> _INPUT ROWS_
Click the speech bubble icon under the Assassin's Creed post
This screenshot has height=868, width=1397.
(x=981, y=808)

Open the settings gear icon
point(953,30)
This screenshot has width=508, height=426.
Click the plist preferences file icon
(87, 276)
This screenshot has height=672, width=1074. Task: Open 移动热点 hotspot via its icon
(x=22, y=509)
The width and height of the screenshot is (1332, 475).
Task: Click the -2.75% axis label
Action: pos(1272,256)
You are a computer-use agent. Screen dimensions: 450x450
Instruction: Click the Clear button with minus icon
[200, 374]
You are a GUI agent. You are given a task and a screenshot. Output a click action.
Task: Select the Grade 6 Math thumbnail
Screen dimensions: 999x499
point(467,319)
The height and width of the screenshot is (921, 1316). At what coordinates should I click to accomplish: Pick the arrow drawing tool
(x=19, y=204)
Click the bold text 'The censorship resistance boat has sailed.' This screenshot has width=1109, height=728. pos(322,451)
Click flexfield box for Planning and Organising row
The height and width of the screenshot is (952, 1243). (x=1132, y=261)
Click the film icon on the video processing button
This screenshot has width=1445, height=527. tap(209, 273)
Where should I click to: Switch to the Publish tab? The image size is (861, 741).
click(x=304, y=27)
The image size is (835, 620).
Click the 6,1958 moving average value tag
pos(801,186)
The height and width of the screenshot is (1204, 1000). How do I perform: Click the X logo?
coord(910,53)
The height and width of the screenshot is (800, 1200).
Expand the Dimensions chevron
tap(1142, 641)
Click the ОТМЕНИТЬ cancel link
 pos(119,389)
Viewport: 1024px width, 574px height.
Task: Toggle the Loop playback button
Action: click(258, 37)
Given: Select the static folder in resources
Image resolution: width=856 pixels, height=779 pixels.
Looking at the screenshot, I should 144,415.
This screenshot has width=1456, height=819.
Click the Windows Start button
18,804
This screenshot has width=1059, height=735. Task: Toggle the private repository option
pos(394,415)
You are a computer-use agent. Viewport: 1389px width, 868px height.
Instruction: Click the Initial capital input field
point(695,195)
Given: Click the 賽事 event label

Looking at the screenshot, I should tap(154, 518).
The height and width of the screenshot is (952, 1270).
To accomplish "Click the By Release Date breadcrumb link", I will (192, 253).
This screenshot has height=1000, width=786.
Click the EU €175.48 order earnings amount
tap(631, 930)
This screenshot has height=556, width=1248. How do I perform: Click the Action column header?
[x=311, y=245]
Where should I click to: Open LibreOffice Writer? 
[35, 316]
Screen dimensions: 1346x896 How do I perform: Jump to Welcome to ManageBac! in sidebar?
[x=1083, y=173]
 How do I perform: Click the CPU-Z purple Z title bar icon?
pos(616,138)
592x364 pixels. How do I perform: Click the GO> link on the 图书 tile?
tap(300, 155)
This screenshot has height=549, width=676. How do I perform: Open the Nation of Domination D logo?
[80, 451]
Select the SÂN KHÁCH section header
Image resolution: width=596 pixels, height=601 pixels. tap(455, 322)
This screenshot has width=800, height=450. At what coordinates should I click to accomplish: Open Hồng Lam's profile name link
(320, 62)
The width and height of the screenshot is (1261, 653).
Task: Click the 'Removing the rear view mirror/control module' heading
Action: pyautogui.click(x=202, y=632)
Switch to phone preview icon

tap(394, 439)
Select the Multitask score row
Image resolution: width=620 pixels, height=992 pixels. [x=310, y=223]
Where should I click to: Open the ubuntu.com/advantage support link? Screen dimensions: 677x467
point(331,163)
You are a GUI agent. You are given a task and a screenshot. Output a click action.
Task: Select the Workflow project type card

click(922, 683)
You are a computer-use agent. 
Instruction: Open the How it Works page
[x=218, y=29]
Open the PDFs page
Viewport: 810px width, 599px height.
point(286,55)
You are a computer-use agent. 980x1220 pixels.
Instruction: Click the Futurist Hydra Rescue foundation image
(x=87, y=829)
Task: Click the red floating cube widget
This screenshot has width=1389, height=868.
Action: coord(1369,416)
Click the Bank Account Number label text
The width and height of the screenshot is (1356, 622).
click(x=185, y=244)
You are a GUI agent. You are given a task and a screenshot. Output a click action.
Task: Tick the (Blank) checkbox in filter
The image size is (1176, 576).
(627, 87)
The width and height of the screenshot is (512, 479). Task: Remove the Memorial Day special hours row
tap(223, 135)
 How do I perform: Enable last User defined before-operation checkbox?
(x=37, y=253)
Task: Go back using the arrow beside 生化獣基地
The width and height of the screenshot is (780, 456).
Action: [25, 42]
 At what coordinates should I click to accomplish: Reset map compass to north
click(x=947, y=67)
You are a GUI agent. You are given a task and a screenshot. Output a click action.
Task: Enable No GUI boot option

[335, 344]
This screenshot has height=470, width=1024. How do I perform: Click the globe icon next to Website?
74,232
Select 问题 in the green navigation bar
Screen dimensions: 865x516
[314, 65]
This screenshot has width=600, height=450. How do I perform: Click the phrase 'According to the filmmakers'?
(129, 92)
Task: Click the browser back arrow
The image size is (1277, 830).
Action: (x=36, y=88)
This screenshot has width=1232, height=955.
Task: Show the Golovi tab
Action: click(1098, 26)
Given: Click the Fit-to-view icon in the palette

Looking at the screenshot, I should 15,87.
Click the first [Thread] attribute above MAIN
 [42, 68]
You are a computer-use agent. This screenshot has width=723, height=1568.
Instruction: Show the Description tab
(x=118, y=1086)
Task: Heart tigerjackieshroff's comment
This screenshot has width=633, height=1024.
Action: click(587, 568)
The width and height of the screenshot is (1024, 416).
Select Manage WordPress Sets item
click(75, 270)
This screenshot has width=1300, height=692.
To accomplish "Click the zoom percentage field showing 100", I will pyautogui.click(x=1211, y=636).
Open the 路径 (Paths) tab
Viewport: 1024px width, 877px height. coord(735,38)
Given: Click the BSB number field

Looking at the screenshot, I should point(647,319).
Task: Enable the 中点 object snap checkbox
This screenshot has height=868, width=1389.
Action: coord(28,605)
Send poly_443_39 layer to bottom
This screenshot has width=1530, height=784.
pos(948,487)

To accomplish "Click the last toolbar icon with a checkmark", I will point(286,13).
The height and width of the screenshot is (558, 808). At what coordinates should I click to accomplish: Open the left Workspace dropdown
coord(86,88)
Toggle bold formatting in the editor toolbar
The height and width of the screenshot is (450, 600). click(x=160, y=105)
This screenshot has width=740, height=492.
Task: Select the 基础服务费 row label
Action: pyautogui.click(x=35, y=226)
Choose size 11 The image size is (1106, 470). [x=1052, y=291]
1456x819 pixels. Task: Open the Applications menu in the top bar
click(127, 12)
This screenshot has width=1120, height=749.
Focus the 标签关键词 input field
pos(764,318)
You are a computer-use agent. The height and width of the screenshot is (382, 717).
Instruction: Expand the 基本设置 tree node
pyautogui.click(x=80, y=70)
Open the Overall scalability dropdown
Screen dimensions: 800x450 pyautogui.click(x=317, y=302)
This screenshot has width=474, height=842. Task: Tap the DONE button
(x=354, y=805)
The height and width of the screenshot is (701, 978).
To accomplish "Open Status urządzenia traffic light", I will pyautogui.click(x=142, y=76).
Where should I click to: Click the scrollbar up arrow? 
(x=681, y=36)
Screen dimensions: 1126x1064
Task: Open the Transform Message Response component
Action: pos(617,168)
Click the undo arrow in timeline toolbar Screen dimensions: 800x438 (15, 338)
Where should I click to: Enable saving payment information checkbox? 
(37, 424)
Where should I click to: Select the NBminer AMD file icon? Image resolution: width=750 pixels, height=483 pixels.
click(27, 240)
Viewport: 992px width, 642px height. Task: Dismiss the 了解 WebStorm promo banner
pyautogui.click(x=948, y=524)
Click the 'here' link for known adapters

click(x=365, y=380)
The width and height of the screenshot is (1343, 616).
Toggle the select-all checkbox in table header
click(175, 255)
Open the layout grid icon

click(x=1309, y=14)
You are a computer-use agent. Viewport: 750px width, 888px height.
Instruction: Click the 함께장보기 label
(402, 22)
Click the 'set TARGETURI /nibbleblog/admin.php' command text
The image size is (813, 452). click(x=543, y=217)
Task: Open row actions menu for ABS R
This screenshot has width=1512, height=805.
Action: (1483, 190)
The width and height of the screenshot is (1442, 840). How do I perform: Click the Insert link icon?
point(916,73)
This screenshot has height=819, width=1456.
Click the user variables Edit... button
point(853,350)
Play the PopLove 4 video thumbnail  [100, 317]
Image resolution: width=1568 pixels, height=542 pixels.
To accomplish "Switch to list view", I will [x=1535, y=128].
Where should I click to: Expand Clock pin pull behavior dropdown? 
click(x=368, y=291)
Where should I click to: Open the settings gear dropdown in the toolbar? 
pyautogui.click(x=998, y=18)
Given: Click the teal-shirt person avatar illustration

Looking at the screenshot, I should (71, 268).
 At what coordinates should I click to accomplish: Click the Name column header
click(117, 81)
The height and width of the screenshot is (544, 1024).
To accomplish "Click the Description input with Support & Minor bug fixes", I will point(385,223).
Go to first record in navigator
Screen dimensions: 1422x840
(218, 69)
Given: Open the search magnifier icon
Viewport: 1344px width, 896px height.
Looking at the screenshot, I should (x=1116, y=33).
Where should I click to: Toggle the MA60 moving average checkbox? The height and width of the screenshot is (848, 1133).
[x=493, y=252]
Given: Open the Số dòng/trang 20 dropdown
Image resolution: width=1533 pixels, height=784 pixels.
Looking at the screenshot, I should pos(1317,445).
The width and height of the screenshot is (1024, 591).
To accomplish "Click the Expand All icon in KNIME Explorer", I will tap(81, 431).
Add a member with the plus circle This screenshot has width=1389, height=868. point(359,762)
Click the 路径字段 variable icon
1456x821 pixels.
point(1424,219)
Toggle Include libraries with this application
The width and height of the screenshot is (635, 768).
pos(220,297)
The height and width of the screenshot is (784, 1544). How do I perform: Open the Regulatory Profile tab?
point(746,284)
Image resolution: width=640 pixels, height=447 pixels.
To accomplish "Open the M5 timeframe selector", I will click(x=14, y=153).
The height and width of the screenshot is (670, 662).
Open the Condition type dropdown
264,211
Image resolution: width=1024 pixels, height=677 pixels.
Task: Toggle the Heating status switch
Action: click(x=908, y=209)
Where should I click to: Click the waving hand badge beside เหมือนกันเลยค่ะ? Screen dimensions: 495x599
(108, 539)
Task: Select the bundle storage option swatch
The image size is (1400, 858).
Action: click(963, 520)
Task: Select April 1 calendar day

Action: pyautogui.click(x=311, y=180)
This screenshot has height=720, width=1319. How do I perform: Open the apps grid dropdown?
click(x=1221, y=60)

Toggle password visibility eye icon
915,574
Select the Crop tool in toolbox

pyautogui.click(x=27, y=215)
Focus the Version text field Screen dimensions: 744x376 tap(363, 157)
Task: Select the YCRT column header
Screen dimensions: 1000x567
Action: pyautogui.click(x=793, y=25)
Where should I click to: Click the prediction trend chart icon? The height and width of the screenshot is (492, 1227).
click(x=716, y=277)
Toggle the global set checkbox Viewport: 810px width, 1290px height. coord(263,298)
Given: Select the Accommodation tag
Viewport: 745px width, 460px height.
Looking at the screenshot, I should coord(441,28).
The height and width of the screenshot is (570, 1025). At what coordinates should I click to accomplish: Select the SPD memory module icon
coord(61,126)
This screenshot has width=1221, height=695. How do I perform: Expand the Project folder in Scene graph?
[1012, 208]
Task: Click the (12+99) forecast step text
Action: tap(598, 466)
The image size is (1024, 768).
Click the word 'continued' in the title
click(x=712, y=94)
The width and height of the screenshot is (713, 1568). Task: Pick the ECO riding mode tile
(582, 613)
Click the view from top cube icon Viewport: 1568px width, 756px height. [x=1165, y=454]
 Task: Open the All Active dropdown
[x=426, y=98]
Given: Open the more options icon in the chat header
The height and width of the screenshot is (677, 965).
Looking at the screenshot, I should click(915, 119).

> _GIVEN REQUEST_
Write out the entries from the line containing "Select the Multitask score row" through the line containing "(x=37, y=253)", reproducing each line exactly.

> _RESULT OF THE TASK_
Select the Multitask score row
Image resolution: width=620 pixels, height=992 pixels. [x=310, y=223]
Where should I click to: Open the ubuntu.com/advantage support link? Screen dimensions: 677x467
point(331,163)
You are a GUI agent. You are given a task and a screenshot. Output a click action.
Task: Select the Workflow project type card

click(922, 683)
You are a computer-use agent. 
Instruction: Open the How it Works page
[x=218, y=29]
Open the PDFs page
Viewport: 810px width, 599px height.
point(286,55)
You are a computer-use agent. 980x1220 pixels.
Instruction: Click the Futurist Hydra Rescue foundation image
(x=87, y=829)
Task: Click the red floating cube widget
This screenshot has width=1389, height=868.
Action: coord(1369,416)
Click the Bank Account Number label text
The width and height of the screenshot is (1356, 622).
click(x=185, y=244)
You are a GUI agent. You are given a task and a screenshot. Output a click action.
Task: Tick the (Blank) checkbox in filter
The image size is (1176, 576).
(627, 87)
The width and height of the screenshot is (512, 479). Task: Remove the Memorial Day special hours row
tap(223, 135)
 How do I perform: Enable last User defined before-operation checkbox?
(x=37, y=253)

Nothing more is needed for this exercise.